Thursday, October 13, 2011

STI: When I've to play Mum too

Mar 10, 2004

When I've to play Mum too
by Loh Keng Fatt

I AM sometimes a single father.

No, the wife hasn't run away from home. She is just absent occasionally because of work or training commitments in Britain, the United States or China.

This happens at least once a year, and dates back to at least a dozen years now.

The trips used to be as often as three times a year before cost-cutting made all companies count their pennies.

Each trip lasts from a few days to two weeks, so I know of the problems that bedevil families when one or even both spouses are despatched abroad, sometimes at very short notice.

In my case, the wife's absence has not led to messy upheavals in the family routine.

But just like in a football game when someone gets the red card and has to leave the field, the team is just not the most efficient after that.

All parents, for instance, plan and calculate everything down to the last second in the morning, in a rush to get everyone off to school and work in time.

Invariably, you can bet that someone will not play ball.

One kid may take two minutes too long in the bathroom to gel his hair up to defy gravity.

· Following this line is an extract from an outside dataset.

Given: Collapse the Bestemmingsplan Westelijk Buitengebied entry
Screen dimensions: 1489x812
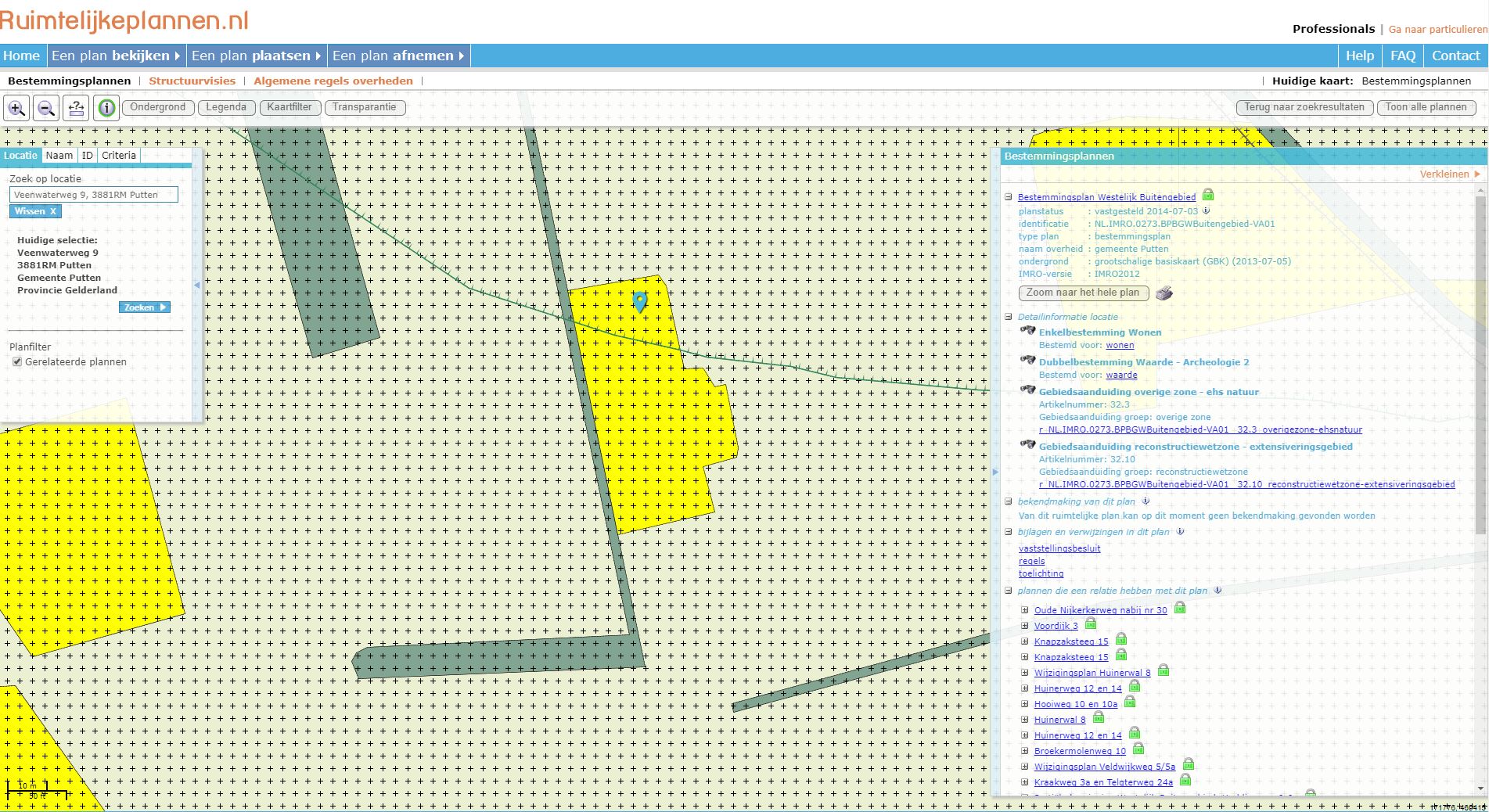Looking at the screenshot, I should click(1008, 196).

If both parents are around, one can spot the problem early and issue a warning to the offender to hurry up.

But when Mum or Dad is missing, the foundations begin to shake.

Take the simple matter of breakfast, which I had to take care of when the wife was away in Vietnam in mid-January.

Making Milo for my two sons seemed a breeze, I thought at first.

'Too hot,' the elder son said, after taking a sip.

'Make it cooler, can?' the younger son chipped in.

By the time the drinks were made cooler - by adding ice cubes - two precious minutes had elapsed.

Meanwhile, there was no one else to do the other chores like making sure all the lights, aircon and taps were turned off before we left the house.

As I said, every second counts in the morning, especially as I have to drive to two secondary schools, one in Bishan and the other in Bukit Timah.

We must hit the road by 6.30am in order to get to the second school, in Bukit Timah, in time.

That day, we missed the target by five minutes, which meant the younger son barely made it to morning assembly, and with heavy school bag in tow.

Apparently, the 'cool' thing to do is to arrive early enough so you can deposit your bag in class before sauntering out to assembly.

Luckily, the rest of the day was manageable for the boys. They took a leisurely bus or train ride to my sister-in-law's place for meals after school. I picked them up later.

When they were much younger, we slept over at her flat for the added assurance of having more adults around to handle any emergency.

We are lucky. I know of other couples who have to draft in their in-laws from Kuala Lumpur to help Dad hold the fort.

Even when families have maids, suddenly single parents feel 'naked' without having family or relatives around.

But while you can get help for chores like washing the dishes, there is no substitute for a parent's physical and emotional presence.

So it was, when my two sons were younger, it took a long time for them to sleep because they missed having Mummy around to hug them and read a story or two.

They still miss her, even though they are now 15 and 13.

Each child reacts differently to a parent's absence, and I have had to learn to read the cues, both visual and spoken, about their state of mind.

If they were less boisterous than usual, I tried to create scenarios where we could still include their mother in our activities.

We would play a game, asking what Mum would be doing at this particular time abroad (after we had worked out the time difference, which was useful maths practice).

We would speculate, for example, what she would be eating for breakfast, lunch or dinner - another fun way for me to clue them in on other people's lifestyles.

She also had a wonderful way of keeping in touch with us daily. This was before handphones came into vogue and when hefty IDD charges and inconvenient time differences meant we limited fixed-line calls to the barest minimum.

She would leave messages on scraps of paper lying around the house, one for each day she was away.

Each would start off saying, 'you three are the most important men in my life' before she surrendered to what all Mums love best - worrying and telling us what to do.

So there were pleas to 'drink your water', 'don't sleep too late' and 'don't forget to do your homework'.

But these meant a world of familiarity, and comfort, to us.

I suggest that if you are a parent who is constantly travelling, do the same to remind the ones at home of your continued care and love.

Absences are also a good way to let the children take charge and become heroes.

'I am sure you want to tell Mum that you could keep your room tidy when she comes back, right?' I would often tell them.

That usually worked because, naturally, they did not want to let down the most important woman in their lives.

And she did not fail us either.

At the airport where we competed to see who could pick her out first in the arrival hall, she was always spotted struggling with extra baggage - filled with presents for us.